Pioneer monuments may appear to some observers as wholesome representations of the hard-working forebears of many White Westerners, said Cynthia Prescott, a professor of history at the University of North Dakota and the author of "Pioneer Mother Monuments." When she first began documenting the effects of 200 or so pioneer mother monuments across the West, she thought of the genre as "grandma in a sun bonnet."

But the monuments’ intent was far from benign.

She cites research from 2019 by University of Oregon scholar Marc Carpenter, who as a doctoral candidate looked at the speeches by donors and the intent of the sculptor when the Pioneer sculpture was installed at his university. (The same artist, Alexander Phimister Proctor, crafted the Roosevelt monument in Portland and a statue of Robert E. Lee in Dallas that was removed from public view in 2017 and now resides at a Texas golf resort.)

At the University of Oregon, it was obvious even to those who attended the installation of the statue that they were honoring not just White settlement, Carpenter suggests, but also remembering White dominance of Indigenous people.

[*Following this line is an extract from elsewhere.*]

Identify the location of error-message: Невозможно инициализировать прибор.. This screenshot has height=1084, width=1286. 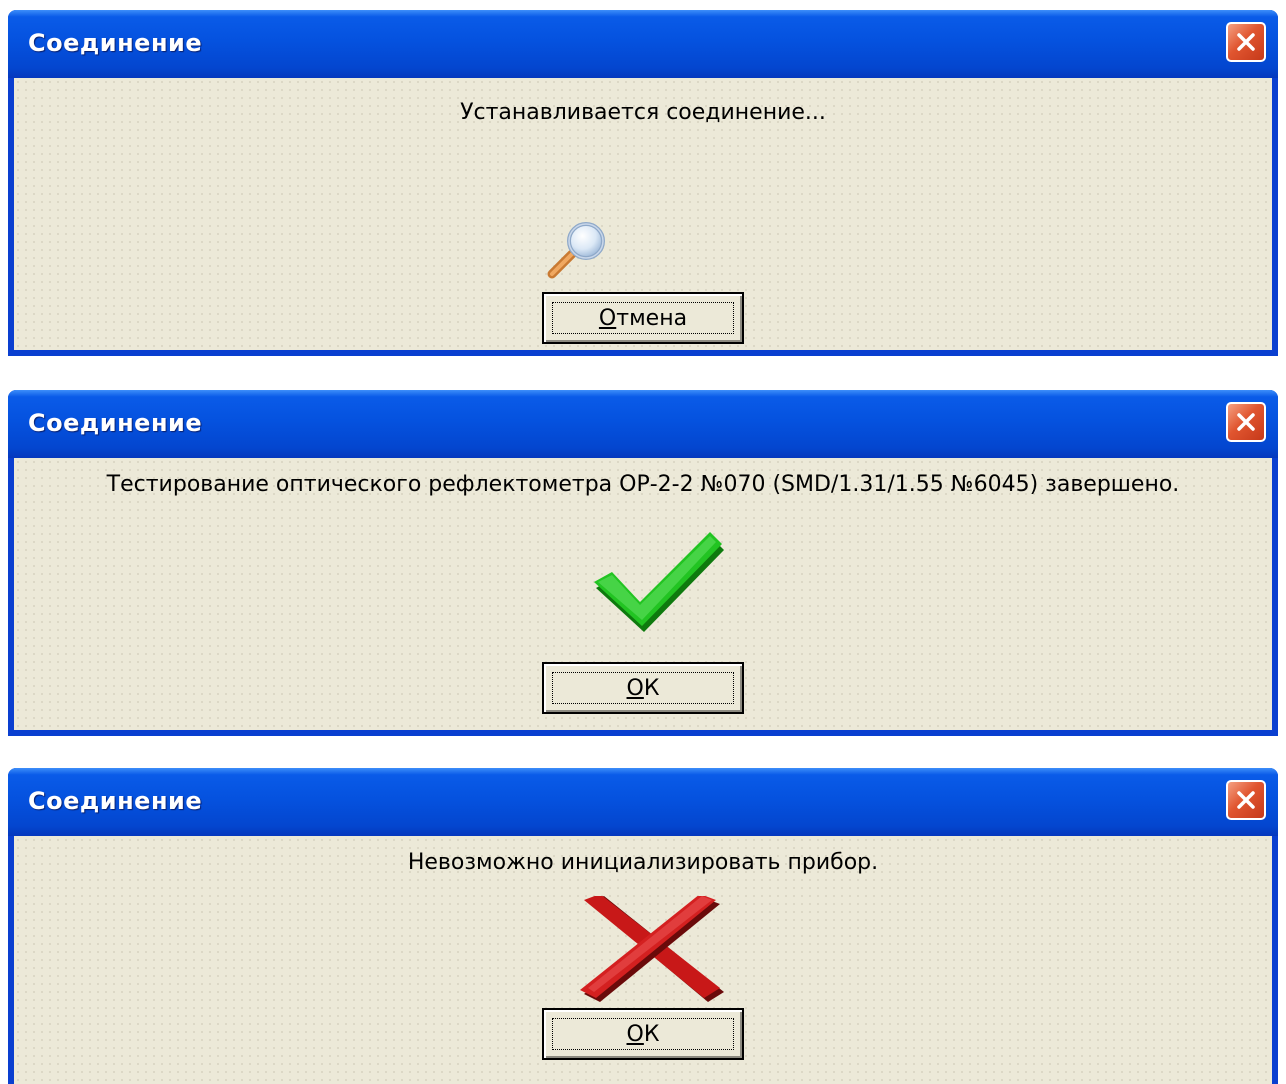
(643, 862).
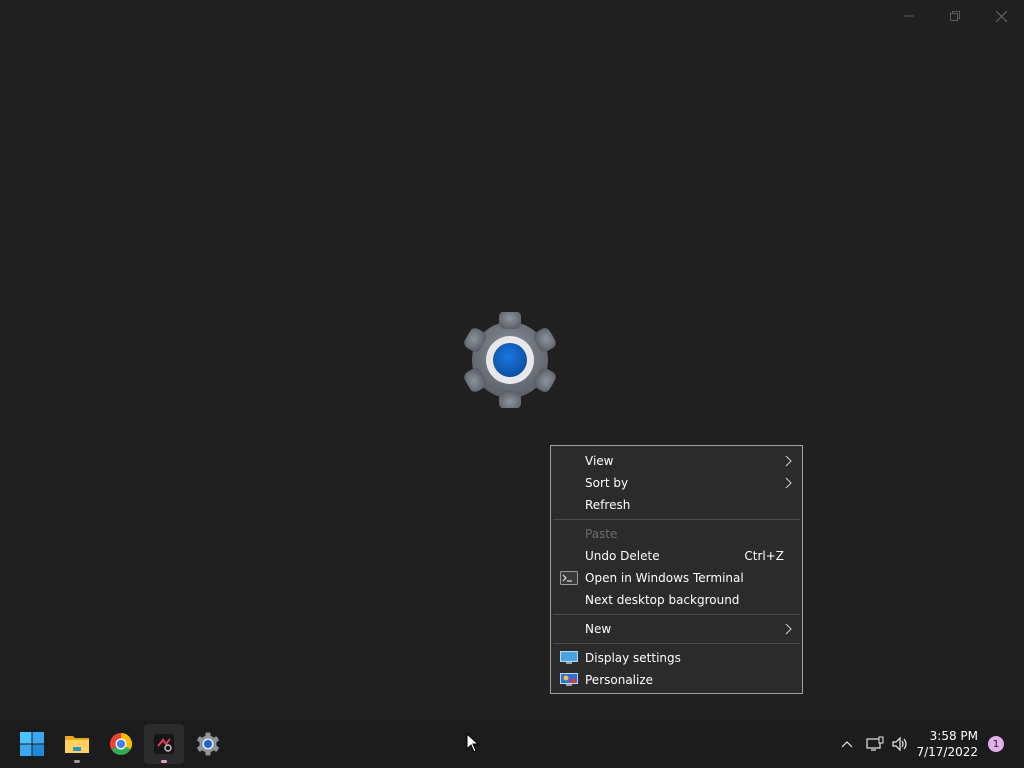  I want to click on mouse-cursor-icon, so click(473, 743).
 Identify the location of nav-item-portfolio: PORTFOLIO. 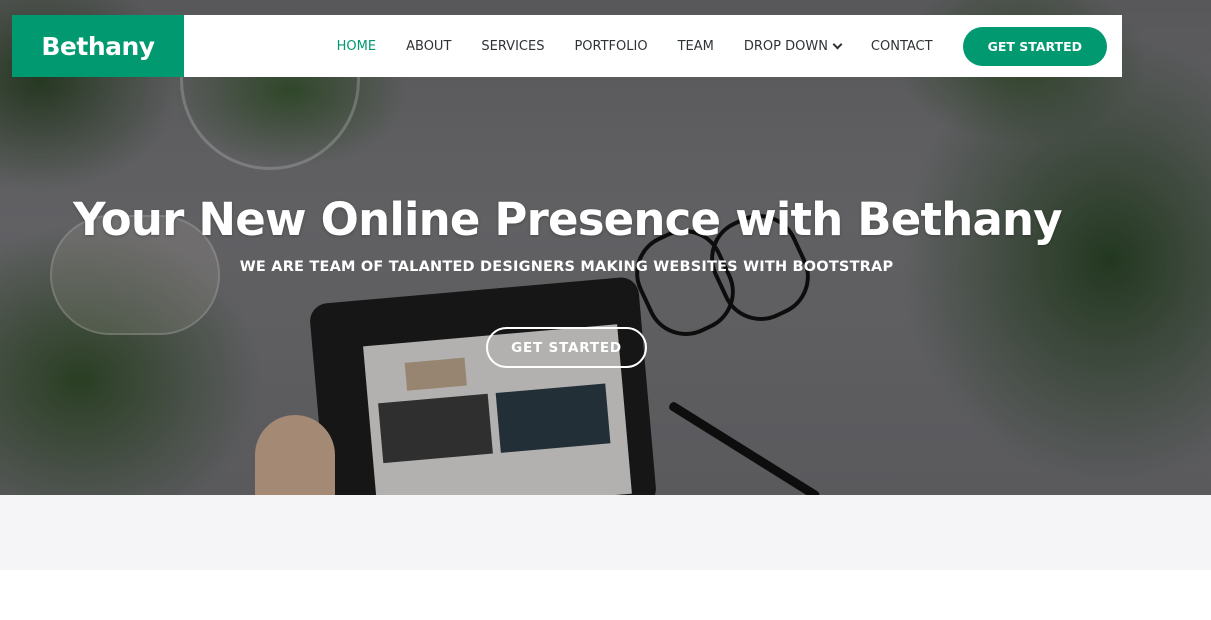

In a paper urging the University of Oregon to remove the Pioneer statue, Carpenter wrote that unlike the Confederate statues of the South, “in the West, our problematic monuments are to America’s other great sin, the violent seizure of Native lands and murder of Native peoples.”

"You don't have to dig very far to find out that there's a racial subtext intended here," Prescott said of pioneer memorials. "That was what donors and the people involved in their dedication are thinking about.”